Assistant U.S. Attorney Hal Goldsmith told U.S. District Judge Rodney Sippel that prosecutors had hours of secretly recorded meetings and conversations in the case, along with thousands of text messages. Excerpts of the conversations were included in Stenger's indictment. He pleaded guilty to three felonies on May 3.

The recordings in the case include Miller talking with Stenger's policy director Jeff Wagener about the best way to persuade Sweeney to do what they wanted in awarding the lobbying contract.
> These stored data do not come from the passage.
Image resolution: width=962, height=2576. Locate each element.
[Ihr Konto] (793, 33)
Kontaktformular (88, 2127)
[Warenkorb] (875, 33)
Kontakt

Sweeney, who pleaded guilty earlier this month to misprision of a felony, had been involved in other schemes to reward political donor John Rallo with contracts. (Rallo was also indicted and has pleaded not guilty.) But she was apparently getting cold feet when it came to renewing the lobbying firm's contract. There was another bidder, and Stenger and his staffers were worried she might give them a fair shot.

“Steve's like, this can't be fucked up, it's going to happen,” Miller told Wagener in a taped conversation. “So, in other words, some message has to be delivered to Sheila. We need to talk to Sheila. I'll do it, but wanted to touch base with you.”

Wagener replied: “Because Steve wants [the lobbying firm] to get it?

Miller told him: “Steve's like, you don't fucking understand, this is how it works. I'm like, yeah, I get it. It's not a problem, we'll take care of it… Steve wants it, let's get it done.”

On November 20, 2018, Miller and Wagener met with Sweeney, along with another top official in Stenger's administration, Thomas Curran, at a Starbucks in Clayton. The three men delivered the message to Sweeney, according to federal prosecutors. And despite whatever misgivings Sweeney might have had, the $149,000 contract for 2019 was awarded to the lobbying firm.

Wagener and Curran have not been charged in the case. The partnership recently canceled the lobbying firm's contract, Goldsmith said.

Once one of the most powerful people in county government, Miller spoke little this morning in court as he appeared alongside his attorney, Larry Hale. Asked about medications he might be taking, he told U.S. District Judge Rodney Sippel that he began taking Lexapro, a medication for depression, two weeks ago.

Goldsmith described the prosecutors' case, and Sippel confirmed again that Miller understood what was happening.

“Mr. Miller, how do you plead guilty to the information,” Sippel asked.

“I plead guilty,” Miller responded.

He is scheduled for sentencing at 11 a.m. on September 6.